Saturday, June 21, 2008

Where's GRUB?! Ubuntu 8.04 LTS Server & RAID1

Where to begin? (I guess check out my previous post?)

First, my release to release upgrade to Ubuntu 8.04 LTS server was going along fairly well. The upgrade from Edgy (6.10) to Feisty (7.04) went fairly well, except that it dropped one of my drives from the RAID arrays—easily remedied. Just added the partitions back into their respective RAID devices.

Next up, time to move from Feisty (7.04) to Gutsy (7.10) and if all went well, the final move to Hardy Heron (8.04 LTS).

All did not go well in the upgrade from 7.04 to 7.10—although, I must admit here that most of it was my fault. This time I did the upgrade the "official" way.

Network upgrade for Ubuntu servers (recommended)

If you run an Ubuntu server, you should use the new server upgrade system.
  1. enable the "dapper-updates" repository
  2. install the new "update-manager-core" package - dependencies include python-apt, python-gnupginterface and python2.4-apt.
  3. run "sudo do-release-upgrade" in a terminal window
  4. follow the steps on the terminal window
This approach seemed to work just fine, and since my box is headless I even ran it over SSH without any issue (even with the warning that doing the upgrade over SSH is probably not ideal).

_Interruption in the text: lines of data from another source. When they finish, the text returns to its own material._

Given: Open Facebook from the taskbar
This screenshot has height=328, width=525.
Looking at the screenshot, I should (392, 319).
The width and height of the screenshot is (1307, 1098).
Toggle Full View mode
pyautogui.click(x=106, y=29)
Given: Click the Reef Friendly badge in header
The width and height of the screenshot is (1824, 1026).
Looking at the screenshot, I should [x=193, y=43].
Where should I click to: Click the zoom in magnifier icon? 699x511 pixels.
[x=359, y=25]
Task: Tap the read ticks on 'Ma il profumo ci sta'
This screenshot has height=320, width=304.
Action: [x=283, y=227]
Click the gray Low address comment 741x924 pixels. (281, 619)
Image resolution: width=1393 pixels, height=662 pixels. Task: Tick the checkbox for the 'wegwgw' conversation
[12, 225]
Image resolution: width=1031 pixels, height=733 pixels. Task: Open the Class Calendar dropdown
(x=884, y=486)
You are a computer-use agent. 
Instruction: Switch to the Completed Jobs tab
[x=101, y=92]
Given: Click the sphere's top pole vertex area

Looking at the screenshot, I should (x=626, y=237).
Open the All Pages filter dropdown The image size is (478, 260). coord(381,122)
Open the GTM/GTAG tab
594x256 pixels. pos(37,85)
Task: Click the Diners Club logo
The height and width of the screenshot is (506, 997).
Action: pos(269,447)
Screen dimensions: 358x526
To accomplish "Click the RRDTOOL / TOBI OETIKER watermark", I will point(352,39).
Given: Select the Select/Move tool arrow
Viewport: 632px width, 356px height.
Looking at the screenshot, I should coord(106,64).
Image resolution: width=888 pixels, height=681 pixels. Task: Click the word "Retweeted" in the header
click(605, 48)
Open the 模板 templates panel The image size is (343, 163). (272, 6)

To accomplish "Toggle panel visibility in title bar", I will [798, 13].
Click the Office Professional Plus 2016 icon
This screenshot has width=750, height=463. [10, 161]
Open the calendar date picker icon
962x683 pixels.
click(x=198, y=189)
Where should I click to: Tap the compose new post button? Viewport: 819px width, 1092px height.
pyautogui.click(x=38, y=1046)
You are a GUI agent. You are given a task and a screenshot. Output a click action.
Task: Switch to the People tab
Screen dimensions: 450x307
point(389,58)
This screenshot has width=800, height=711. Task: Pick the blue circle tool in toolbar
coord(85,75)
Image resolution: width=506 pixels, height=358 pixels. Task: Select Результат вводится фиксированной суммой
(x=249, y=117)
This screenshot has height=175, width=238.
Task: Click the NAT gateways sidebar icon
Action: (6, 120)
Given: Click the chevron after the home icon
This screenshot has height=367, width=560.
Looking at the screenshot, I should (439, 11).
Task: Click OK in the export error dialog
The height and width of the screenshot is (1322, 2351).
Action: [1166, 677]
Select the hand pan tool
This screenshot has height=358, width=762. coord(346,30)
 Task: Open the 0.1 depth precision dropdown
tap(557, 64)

When I rebooted however the box had no network connectivity. ifconfig revealed only the lo interface. eth0 was gone. sudo lshw showed that the NIC was disabled for some reason. I finally tracked the problem down to /etc/udev/rules.d/70-persistent-net.rules that had "updated" eth0 to eth1 for whatever bizarre reason. I simply change eth0 to eth1 in /etc/network/interfaces and ran sudo /etc/init.d/network restart and all was well again.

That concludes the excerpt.